— Собирайтесь в дорогу, Алексей Иванович, — сказал тот. — Вы направляетесь в распоряжение начальника ОВС седьмой армии. эшелон отправляется завтра, в семь утра с Финляндского вокзала.
— Есть, товарищ интендант 1-го ранга, — упавшим голосом отозвался Воронов.
— Можете идти.
«Жаворонок» деревянными шагами зашагал к выходу. Мысли его метались. «Вяйнемёйнен» назначил встречу в бане только на послезавтра. Может, слинять по-тихому? Ищи свищи его на линии фронта.
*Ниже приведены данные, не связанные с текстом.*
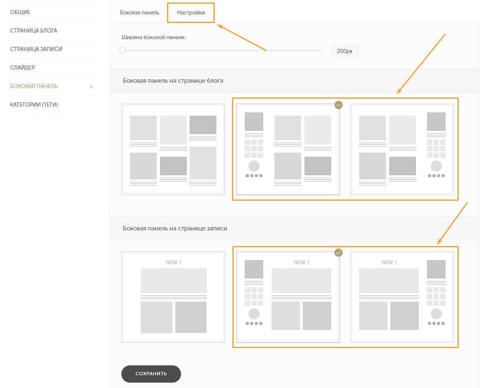Click checkmark badge on blog page layout
This screenshot has height=388, width=483.
tap(339, 105)
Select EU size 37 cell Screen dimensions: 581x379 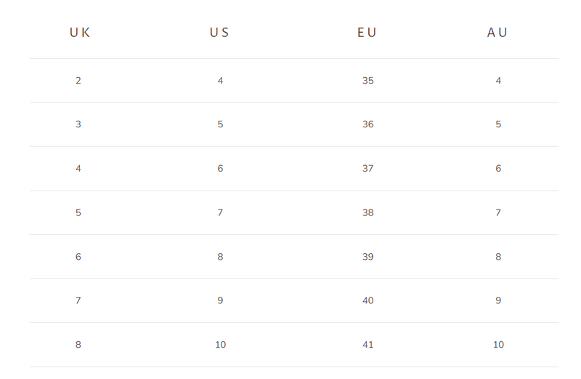[367, 169]
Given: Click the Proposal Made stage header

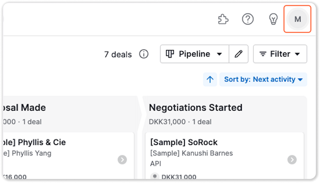Looking at the screenshot, I should 24,108.
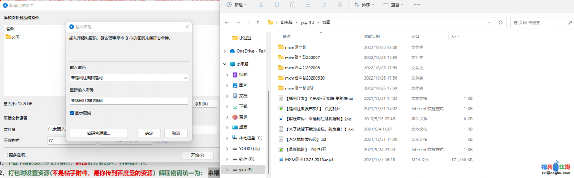Enable the 更多选项 checkbox
This screenshot has height=178, width=574.
click(6, 155)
Воронов понимал, что не все так просто. Разозленный его исчезновением Лахти может отомстить. Вряд ли он его заложит советской госбезопасности. Этому ему дороже станет. А вот ликвидировать физически — может.
Наверняка у финской разведки хватает агентов в прифронтовой полосе. Придется воспользоваться запасным каналом связи. И «Жаворонок» едва дождался окончания служебного дня. Не заезжая к себе, сразу поехал на явочную квартиру.
Хозяйку звали Маней. Она работала закройщицей в пошивочном ателье. Симпатичная вертихвостка. Воронов пытался однажды за ней приударить. Маня его отшила, а «Вяйнемёйнен», во время одной из встреч намекнул, что площадка занята.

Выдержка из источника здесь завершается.